● **Supplied records**:
----

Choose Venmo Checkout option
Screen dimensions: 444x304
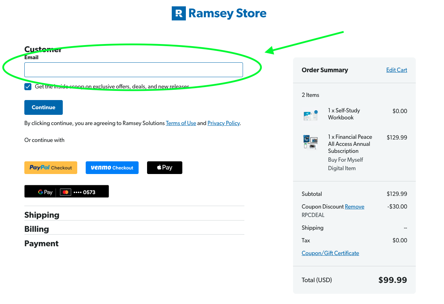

----

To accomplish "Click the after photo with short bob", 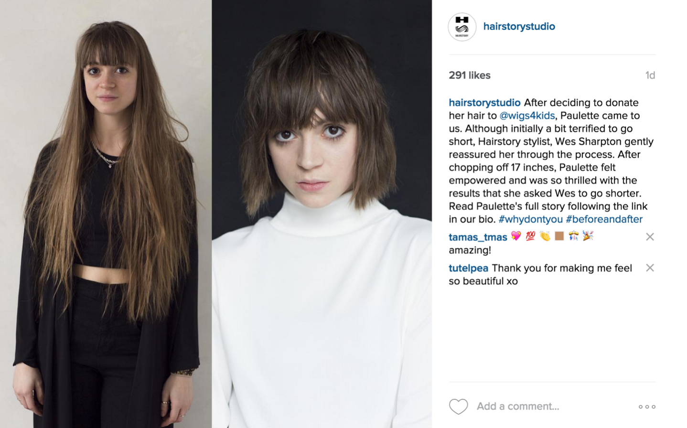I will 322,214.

----

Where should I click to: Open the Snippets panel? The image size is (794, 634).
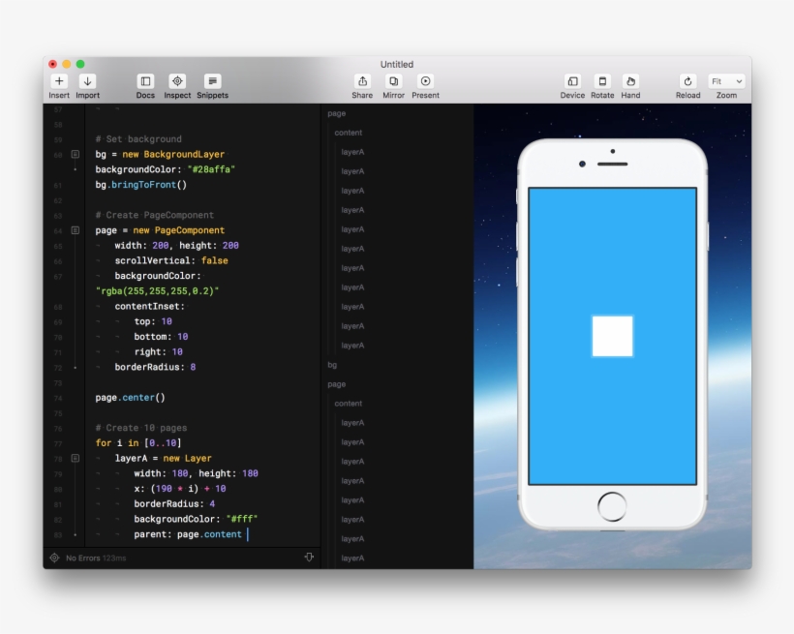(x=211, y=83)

----

● **Work instructions**: Reproduce, character for character, only the lines of the preceding data that start at the line with "Choose Venmo Checkout option" and end at the line with "Screen dimensions: 444x304", both included.

● **Answer for the task**:
Choose Venmo Checkout option
Screen dimensions: 444x304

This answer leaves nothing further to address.